Grâce à sa session, la femme a également été le protagoniste de ce séminaire. L’inégalité entre les hommes et les femmes s’accroît dans les zones rurales, les intervenants en ont convenu, celle-ci s'accroissant dans les zones rurales, il est nécessaire de s'occuper de cette double inégalité. Même si de nombreux progrès ont été réalisés à cet égard au cours des dernières années, il est encore essentiel de mettre en place davantage de services de conciliation, de promouvoir le développement professionnel des femmes rurales et, surtout, d'agir dans le domaine de la violence de genre, beaucoup plus profonde et plus longue dans le temps dans le milieu rural. Il a été dit à plusieurs reprises dans ce séminaire que les femmes déterminaient la population et, que néanmoins, c’étaient celles qui émigraient le plus des zones rurales, deux expatriées sur trois. Sans les femmes, il n'y aurait pas de villes.

Le dernier jour des présentations, nous avons appris comment des organisations à but non lucratif avaient été créées au Portugal grâce à la participation publique, l'IPSS, qui est à l'intérieur du pays la région la plus durement touchée par le dépeuplement, garantit la fourniture et l'approche des services sociaux à de vastes zones qui comptent des populations peu nombreuses et dispersées. Cependant, dans de nombreux cas, elles rencontrent des problèmes de financement et de ressources humaines.

En outre, en ce qui concerne l'Espagne, le schéma des villes espagnoles a été présenté, avec trop de petites municipalités qui ne peuvent pas fournir des services sociaux de qualité. L'excellente dispersion exacerbe encore cette situation, ce qui signifie que, dans la pratique, la garantie constitutionnelle des services sociaux dépend en fin de compte de l'endroit où l'on vit.

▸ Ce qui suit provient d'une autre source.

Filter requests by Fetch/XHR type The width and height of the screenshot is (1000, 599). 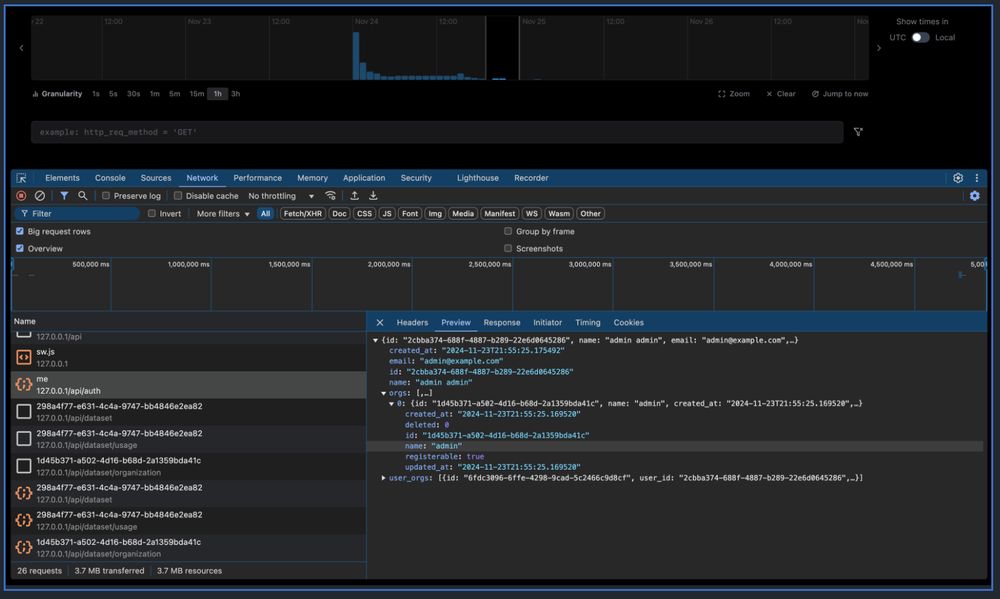click(x=302, y=214)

Ainsi, dans certains endroits, des services partagés ont été lancés entre des organisations et associations supra-locales, comme c'est le cas en Galice. Mais ces services doivent également être soutenus par de bonnes infrastructures routières et ferroviaires, créées et bien entretenues, afin de ne pas isoler des zones entières.

Pour tout cela, toutes les organisations de travailleurs participantes ont accepté de rédiger et d'approuver une lettre adressée à tous les gouvernements centraux et autonomes espagnols compétents, demandant, sur la base des conclusions de ce séminaire, la mise en œuvre nécessaire d’un réseau de routes et de moyens d'arrêter le dépeuplement du nord-ouest.

Enfin, l'OSU souhaite recueillir et transmettre une plainte de sa part et de celle des invités. L'OSU comprend que l'aide européenne à la formation des travailleurs, ayant pour objectif prioritaire des travailleurs les plus vulnérables, devrait servir précisément à revitaliser des zones telles que celle qui a accueilli ce séminaire : El Bierzo.

Avec les nouvelles conditions de transport de la Commission européenne, qui ne considèrent à aucun moment ces problèmes d'infrastructure et d'accessibilité dans les régions les moins peuplées, la seule chose qui est réalisée est que, comme le reste des activités économiques et privées, elle est obligée de miser sur les grandes villes, connectées et peuplées, comme lieu d'accueil de ce type de séminaire.

Pour cette raison, nous ne pouvons pas aider mais nous clôturons ce séminaire en affirmant que cette action de la Commission européenne est encore un autre coupable de l'intitulation de l'atelier de cette manière : « Le dépeuplement des régions : une menace pour l'égalité des chances ».